Aktuelles

Edith Max. – Der 1. Mai ist ein aufregender Tag! Und immer wieder bringt er uns vorab ins Schwitzen,
die Sorge ist in aller Munde: „Hält das Wetter oder nicht!?“

Aber die Heimatfreunde/Innen sind Glückskinder!
Der Tag begann zwar recht kühl, aber Stunde um Stunde wurde es freundlicher, die Sonne ließ sich sehen und wärmte uns wieder auf.
Und wir konnten sogar auch die Hüpfburg für die Kinder aktivieren.
Am Abend waren wir uns einig: „Es war wieder einmal ein rund herum gelungenes Treffen von Heimatfreunden,
Museumsbesuchern, Gästen, Traktorfreunden, Nachbarn, vielen Familien und Interessierten für die verschiedenen Handwerke.

Der Gottesdienst in Mundart wurde von unserem Diakon Friedhelm Messerschmidt aus Schiefbahn gehalten,
der als Korschenbroicher Jung zwar einen anderen Dialekt spricht, für den man sich aber nicht entschuldigen braucht!
Variiert doch das Plattdeutsche hier von Ort zu Ort und wird doch gut verstanden.
Er machte zwar nicht den Regen, aber das Wasser zum Thema seiner Predigt.
Jedoch ging es hier um Glauben und Vertrauen, Erkennen von Tragfähigkeit und von positiven Erfahrungen.
Unterstützung erfuhren die Heimatfreunde wieder vom Schiefbahner Posaunenchor (vormals Evangelische Emmaus-Gemeinde Willich)
und dem Chor der „Leddschesweäver“ aus Anrath,
die viel zur Pflege der Mundart hier in unserer Heimat – unserer Stadt Willich – tun und die uns auch ein Lied aus Südafrika in Africaans mitbrachten.
„Masithi Amen Siakudumisa“, was zum Mitsingen und –schwingen einlud.
So gingen wir motiviert und freudig und voller Vertrauen in diesen Tag.
Heinrich Burgartz hatte die Traktoren herausgeputzt und stand parat,
um mit Kindern und Eltern und Großeltern mit dem Planwagen eine Runde durch die Felder zu fahren.

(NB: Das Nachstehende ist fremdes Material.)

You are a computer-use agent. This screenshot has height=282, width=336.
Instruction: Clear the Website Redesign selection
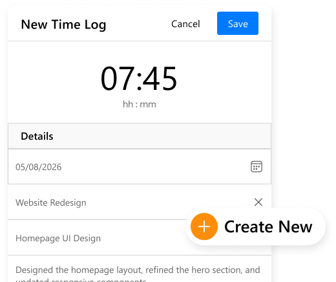(258, 202)
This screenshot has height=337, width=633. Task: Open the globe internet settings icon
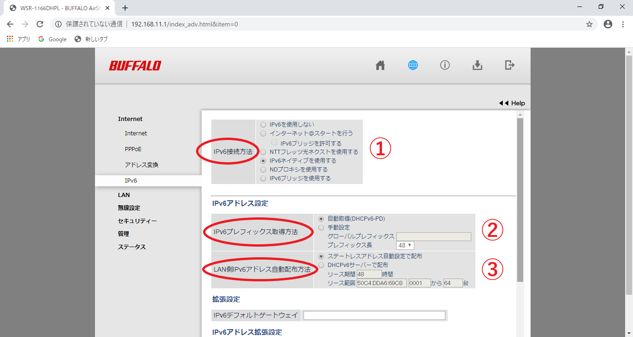click(413, 65)

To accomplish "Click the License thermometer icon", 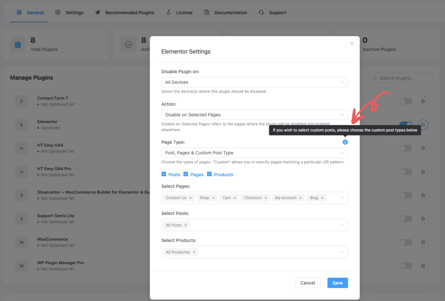I will coord(169,12).
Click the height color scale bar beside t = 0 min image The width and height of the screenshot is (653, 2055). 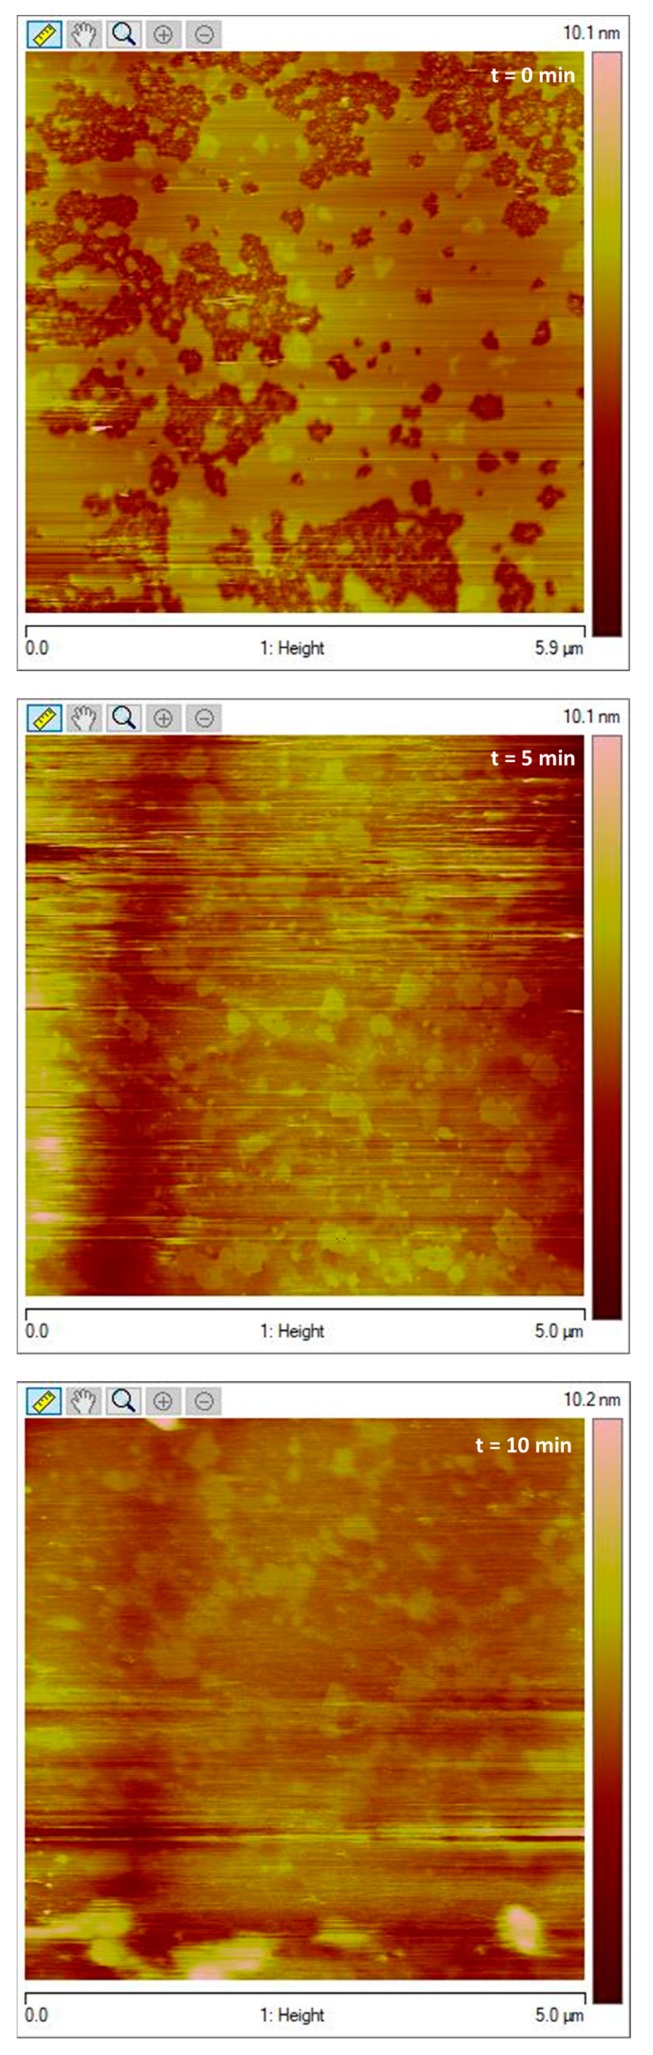point(607,343)
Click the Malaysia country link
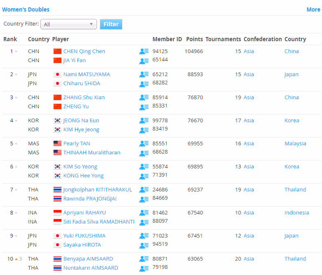322x275 pixels. click(295, 144)
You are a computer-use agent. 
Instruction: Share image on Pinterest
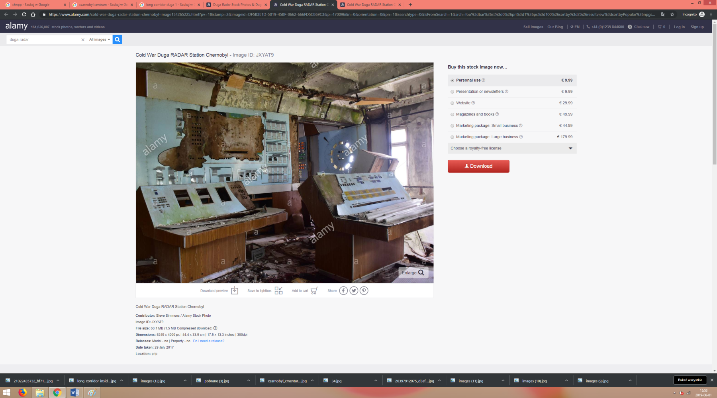click(x=364, y=290)
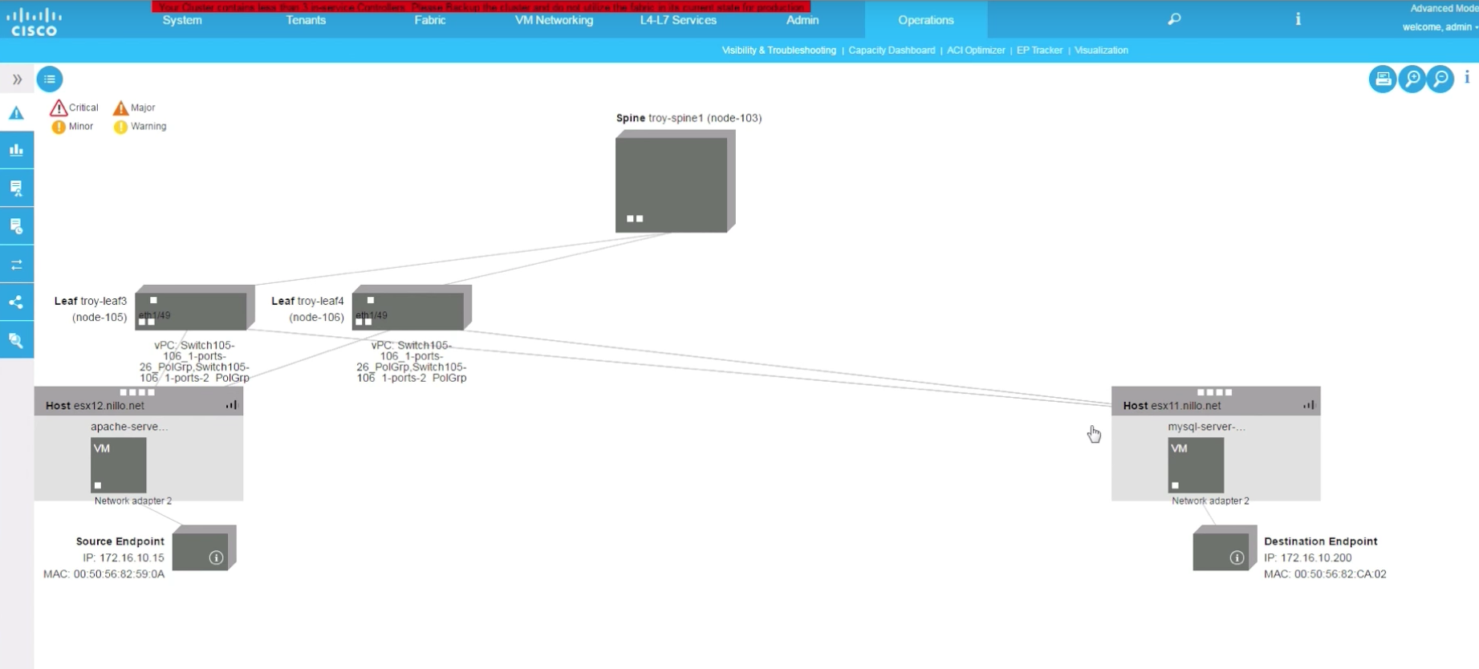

Altes Handwerk wie das Klöppeln fand viel Aufmerksamkeit.
Marianne Vormann aus Hagen präsentierte ihre Werke und zeigte gekonnt wie man die vielen Klöppel händelt.
Eine Besucherin brachte unglaubliches Talent und große Fingerfertigkeit mit, als sie das Handwerk ausprobierte.
Praktisches und Schönes zeigten Christiane Gabler mit ihren neuesten farbenfrohen Patchwork-Handtaschen
und Frau Toni Thömmes mit ihren ebenfalls bunten Halsketten,
Armbändern und Broschen aus Glasperlen, die gefädelt und gehäkelt werden.

Für das leibliche Wohl sorgten erneut die Heimatfreunde vom benachbarten Tuppenhof aus Büttgen-Vorst mit Reibekuchen.
Auf Hildegard, Elfi und Hans ist Verlass und die große Nachfrage zeigt, dass sie super Reibekuchenbäcker sind.
Am Grill gab es zum Salat gut gewürztes Fleisch und Würstchen, von Heinrich und Peter perfekt gegrillt.
Am großen, vielseitigen Kuchenbüffet fiel die Auswahl echt schwer.
Bei Waffeln und Popcorn brauchten weder die Kinder noch die Erwachsenen lange überlegen.

Draußen wie Drinnen gab es Musik gleich im Mehrfachpack:
Regina Król aus Anrath und Heribert Schmitz aus Schiefbahn unterhielten die Gäste
mit alten Volksweisen und die Lesschesweäver stimmten uns mit bekannten Liedern in den Wonnemonat Mai ein.

Viele Besucher interessierten sich außerdem für den Baufortschritt im „KampsPitter2“,
wo Theo Nießen (Bauleiter) und Ernst Kuhlen (1. Vorsitzender) gern bereit waren, das Erreichte zu zeigen.
Ein herzliches Wort des Dankes an alle, die dieses Fest bereichert haben; ebenso an alle Aktiven,
die vorbereitet, geholfen und nachbereitet und damit entscheidend zum Gelingen dieses Tages beigetragen haben.
Dankeschön sagen wir auch allen Bäckern/Innen und Sponsoren und last not least unserem Schirmherrn Hans Brocker. DANKESCHÖN!